The Axiom subs are dated in their technology and it seems Axiom is happy with the way they sound, which might be why they won't answer you Mike, they feel there is nothing wrong with them If they cut all of they're prices in half then they might be a reasonable choice. It is a sad state for such a good speaker company, then again look at what the rest of the speaker companies subwoofer offerings, not many offer really good subs either.

Like you said, and I briefly touched on, the Axiom subs do not like to be run loud, usuall listening SPLs work but when you want to really crank it up they are not the ones to do it with and lets face it, the max SPL they are rated at is lower than the competition. I know many of those with Axiom subs really like them, its just us bass heads that seem to not like them as much.


----------



## mike c (Apr 25, 2006)

having a ****** sub is ok (and selling them for gold) ... i mean, bose does it. but at least treat customers that paid for the product some respect, i didn't want a refund, i just wanted their side of the story vs. ilkka's test. and they said i was stirring the pot. that there is the instant I removed them from my IE favorites folder. no matter what product they come out with ... i will never consider them again.

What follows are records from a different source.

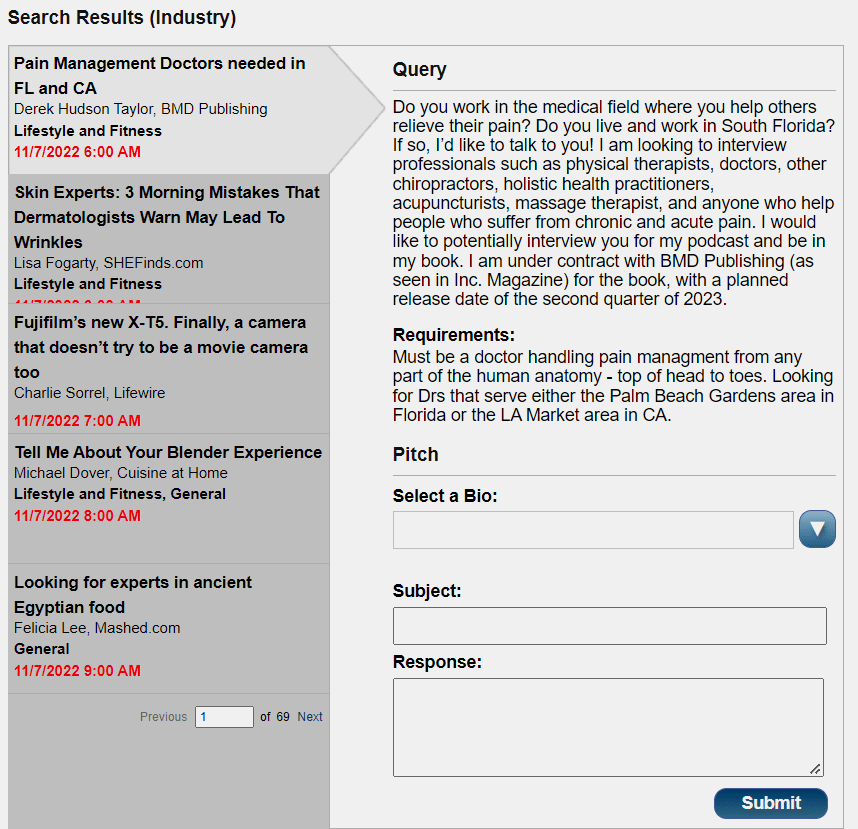The width and height of the screenshot is (858, 829).
Task: Click the Previous page link
Action: (x=163, y=717)
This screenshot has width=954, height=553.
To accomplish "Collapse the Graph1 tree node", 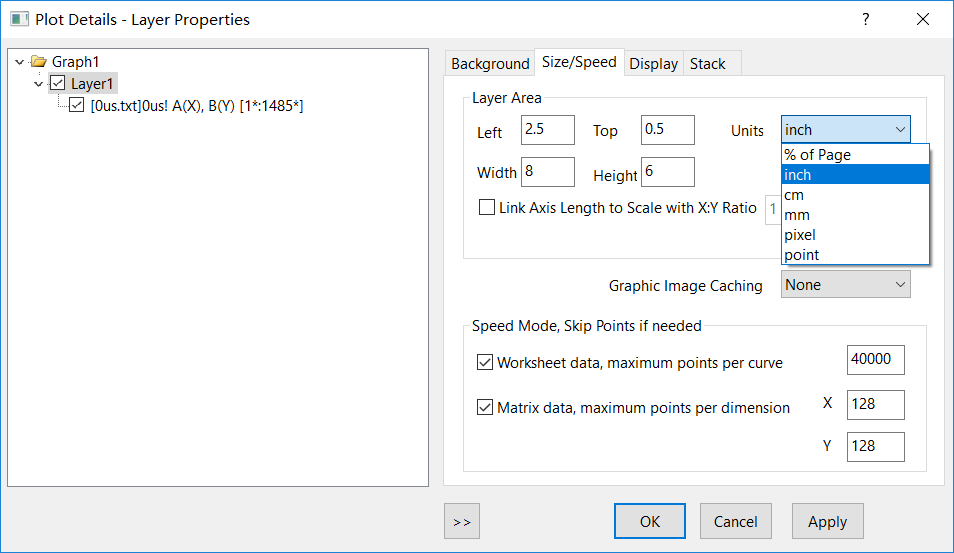I will [x=20, y=62].
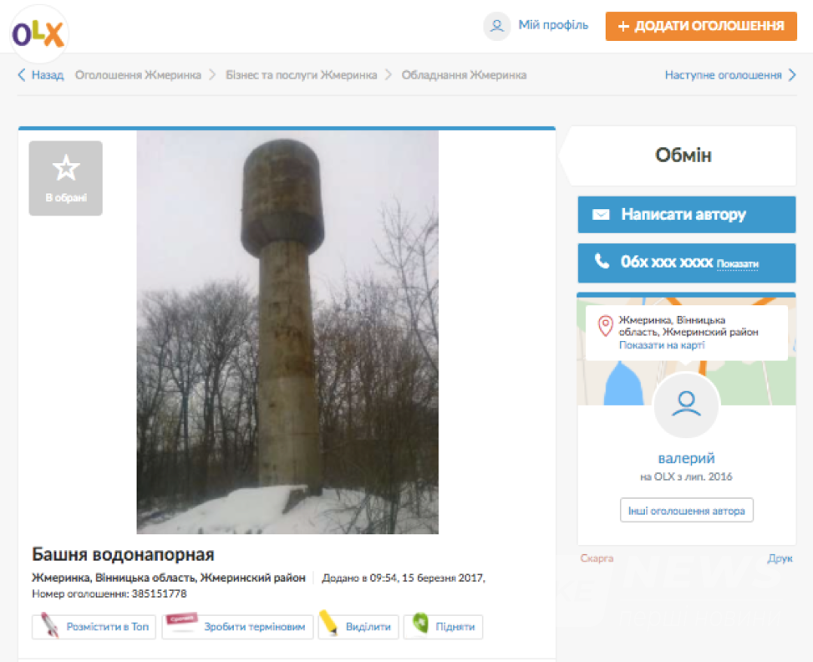Open the water tower listing photo
The image size is (813, 662).
tap(287, 332)
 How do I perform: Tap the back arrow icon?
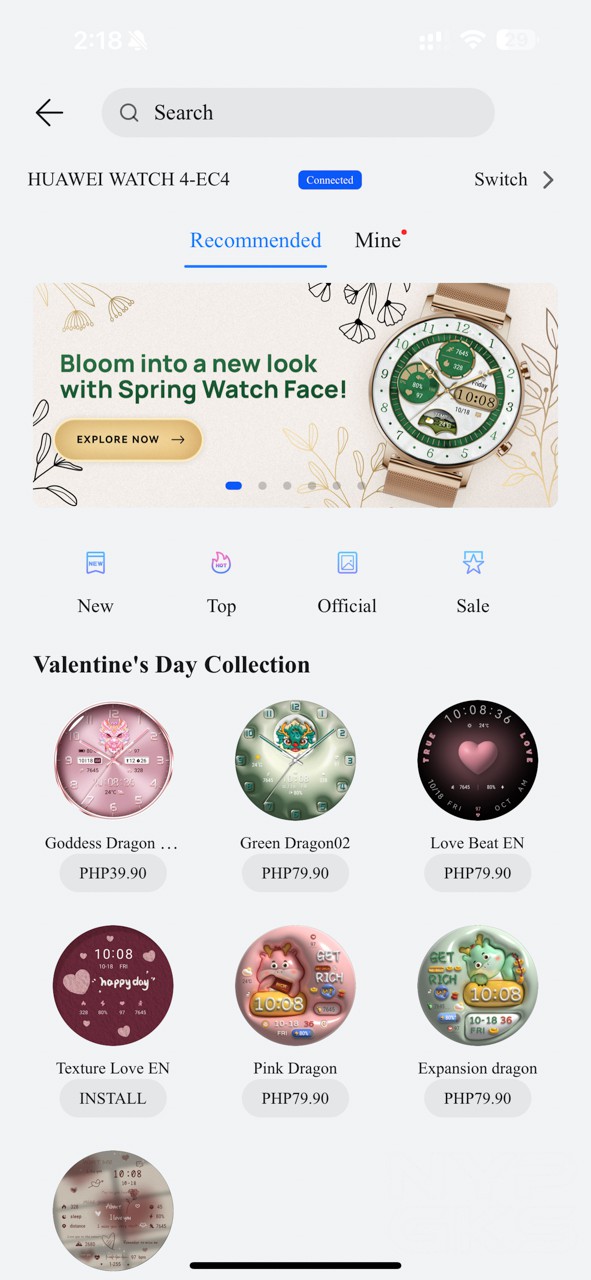[49, 113]
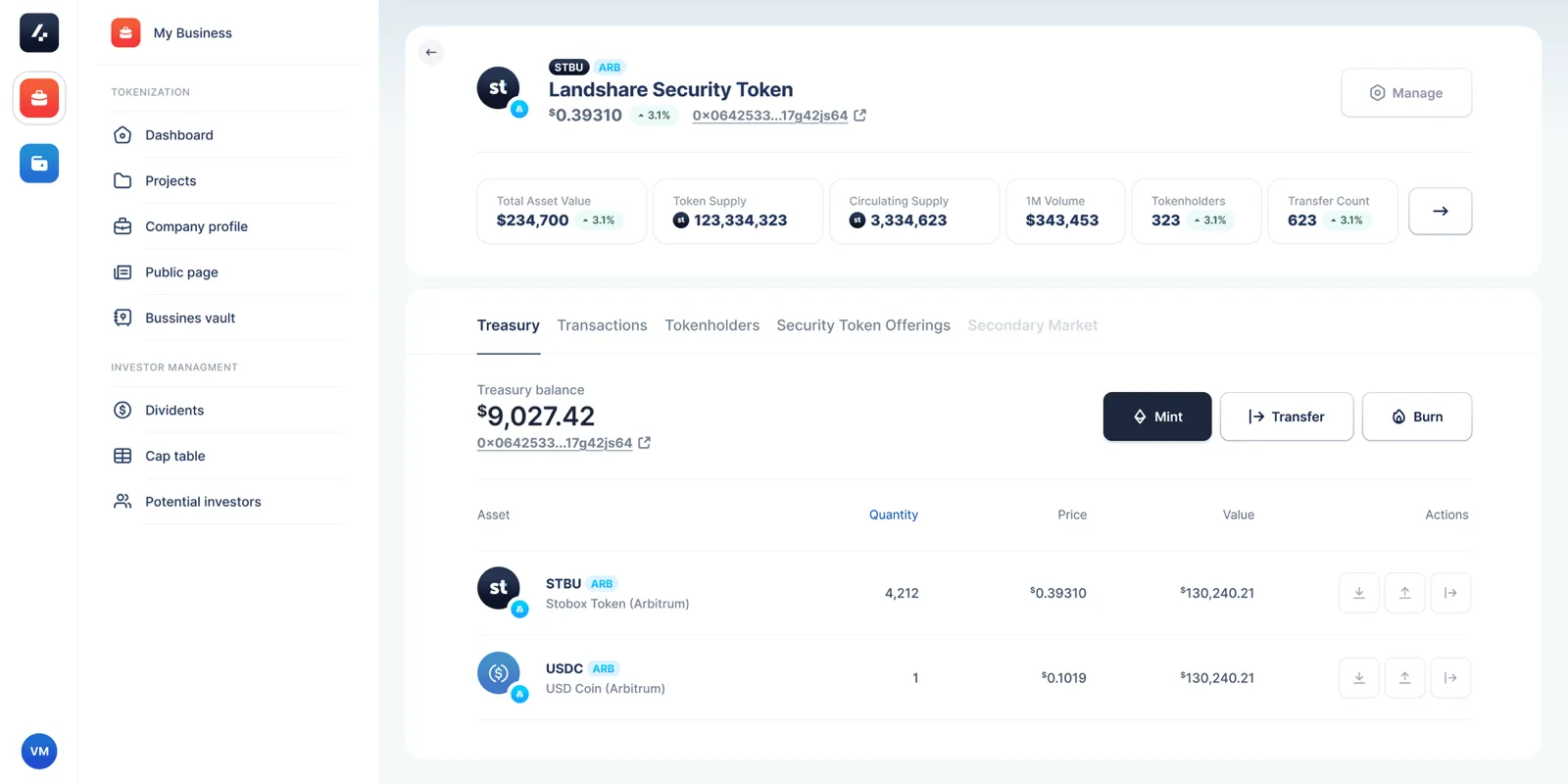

it looks like they don't need the money or customers anyway.

but like you said, the cheaper PB12NSD will beat the snot out of the EP350. with super customer service too.
(and i do put my money where my mouth is ... i just ordered the PB12NSD, PB10NSD, SB12 Plus and the 25-31PCi - like i said, it feels good buying from people that give you good customer service)


----------



## jakewash (Nov 29, 2007)

mike c said:


> ... i just ordered the PB12NSD, PB10NSD, SB12 Plus and the 25-31PCi - like i said, it feels good buying from people that give you good customer service)


Mike your crazy:coocoo:. The shipping charges alone for all that out to you must be about what I make in a year. I will look forward to your interpretations of the PB12-NSD.


----------



## mike c (Apr 25, 2006)

yeah, im considering the PB12NSD as one of my stereo subs (i plan to set the fronts to large, and these guys would take over from 90hz and below)

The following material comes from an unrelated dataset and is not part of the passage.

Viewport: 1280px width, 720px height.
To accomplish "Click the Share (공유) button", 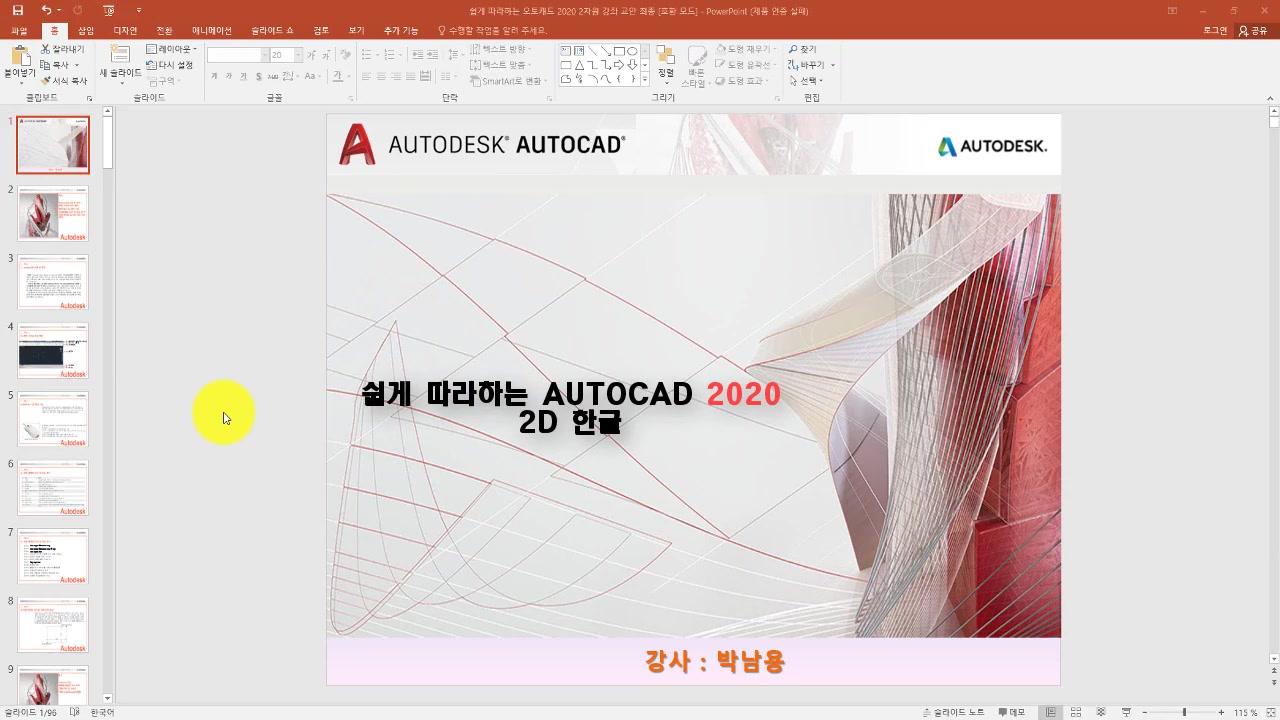I will point(1253,31).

if it's insufficient, next step would be ultras on their sides...


----------



## warpdrive (May 6, 2007)

Back in the day when Axiom was the flavor of the month (before all the other ID companies really took off), I heard one set of Axiom floorstanders and it was appallingly bad. I really didn't like the sound at all.....it sounded wrong to my ears. I never looked at them seriously again. That taught me two things:

1) You must listen and judge the speaker yourself. 
2) Don't believe everything you read in the forums. Many times people who buy these things recommend them without having actually compared them to anything else, or just repeating what they heard.

Since Axiom is Canadian, I would still choose Paradigm, PSB, or Energy speakers first as I have owned or heard them firsthand myself and liked them

Sooo....whether you find them a good value is only something you can consider. Maybe the only way to find out is to try them for yourself, but make sure you have a reference point to compare them to.


----------



## jakewash (Nov 29, 2007)

warpdrive said:


> Back in the day when Axiom was the flavor of the month (before all the other ID companies really took off), I heard one set of Axiom floorstanders and it was appallingly bad. I really didn't like the sound at all.....it sounded wrong to my ears.

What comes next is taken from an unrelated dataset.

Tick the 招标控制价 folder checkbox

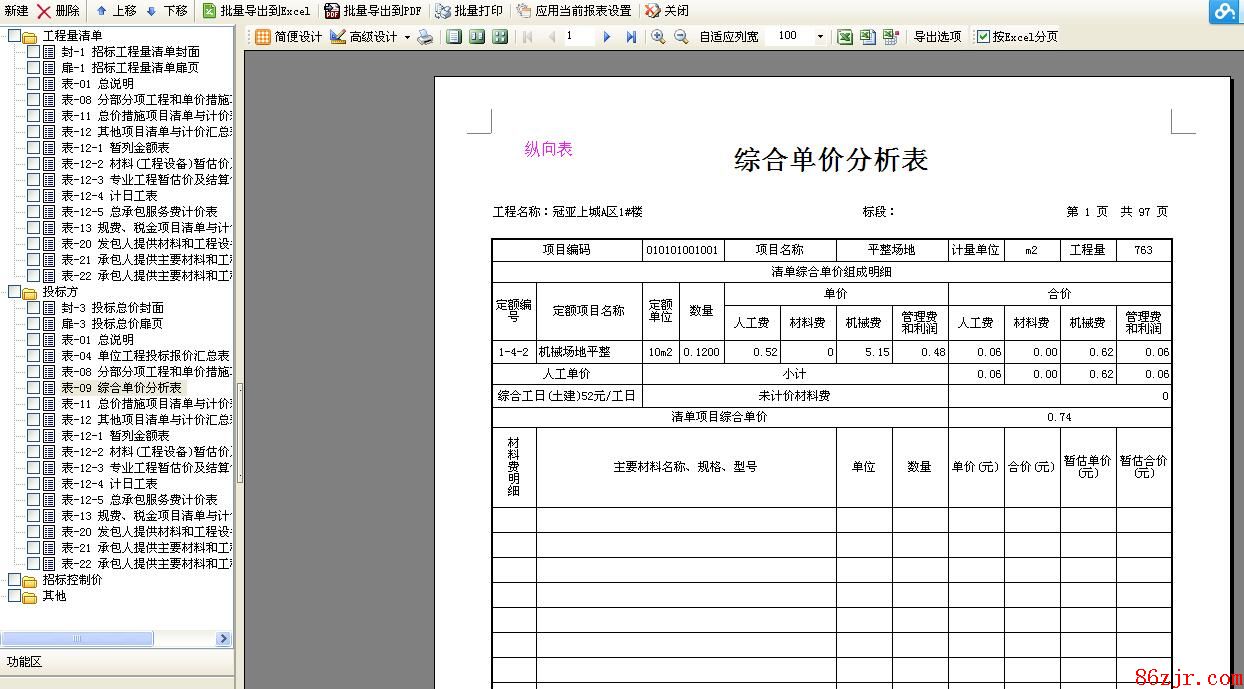(x=14, y=580)
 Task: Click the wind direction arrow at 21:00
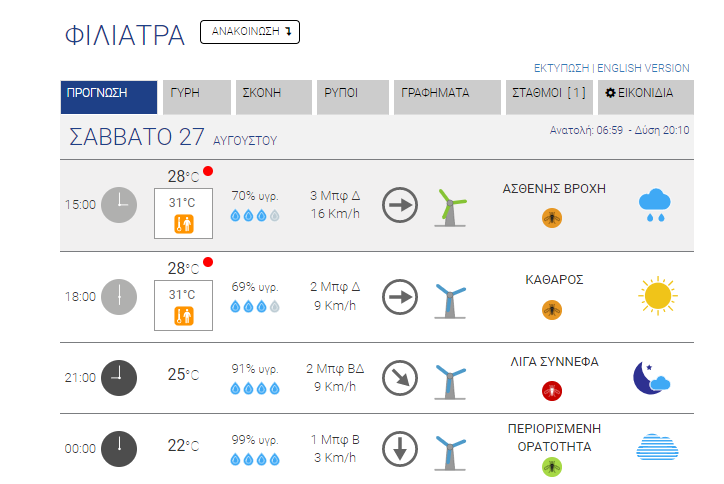point(400,378)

That sounds like it might have been the original M80, the drivers went (from top down) TMTMWW. I have never heard it, but I know it didn't last long in that configuration and was quickly changed out to its present form. Alan Loft, a former editor of Sound&Vision who is affiliated with Axiom now, didn't like the original M80 design/sound, so he persuaded them to make the change to it's current form.


----------



## Bent (May 24, 2006)

Axiom originally had these:
http://www.hometheatershack.com/forums/attachment.php?attachmentid=7263&stc=1&d=1208959748


----------



## jakewash (Nov 29, 2007)

Ya, those are the AX series. I wasn't thinking that far back as I felt the ID companies have only come into their own in tha last 6-7 years and I am pretty sure the latest style of Axioms have been around since 2000.


----------



## Bent (May 24, 2006)

Axiom used to be sold retail too, I believe McCulloch Audio in Winnipeg sold them.


----------